Kenneth Ewart Boulding (1910-1993)
Economist, man of letters, ardent peace activist--made his contribution to the
body of economic knowledge with a combination of humanistic values and technical
proficiency. Reading his papers, written from the early 1940s to the 1990s, one
sees a mastery and creativity not only of economics but of all the social
sciences and ethics as well.
Boulding was born in Liverpool, England, on January 18, 1910, and died in
Boulder, Colorado, on March 18, 1993. Five years after taking a degree at Oxford
with first-class honors he left for the United States, where he spent the rest
of his life, first as a U.S. resident and then as a citizen. Married in 1941, he
and his wife, Elise Bjorn-Hansen, were together for the subsequent fifty-two
years, in which they saw five children, John Russell, Mark David, Christine Ann,
Philip Daniel, and William Frederic, into the world and into professional life.

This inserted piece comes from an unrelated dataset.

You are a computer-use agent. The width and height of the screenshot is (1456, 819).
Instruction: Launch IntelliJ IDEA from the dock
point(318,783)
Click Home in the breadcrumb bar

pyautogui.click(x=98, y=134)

Boulding was awarded honorary doctorates by over thirty universities; he had
prizes not only for economics but also for political science, peace research,
and scholarship in the humanities. He was, in turn, president of the Society for
General Systems Research (1957-59), president of the American Economic
Association (1968), president of the International Peace Research Society
(1969-70), president of the International Studies Association (1974-75),
president of the American Association for the Advancement of Science (1979), and
president of the section on economics of the British Association for the
Advancement of Science (1982-83). He was a member of the National Academy of
Sciences (elected in 1975), the Institute of Medicine, and the American Academy
of Arts and Sciences.
He settled first at the University of Michigan in 1949. In 1967 he moved to the
University of Colorado at Boulder, where he became distinguished professor
emeritus in 1980. But there were many intervals of work and teaching elsewhere
in the course of those years. The list of places where he visited for weeks or
months is as long as the list of universities that gave him doctorates.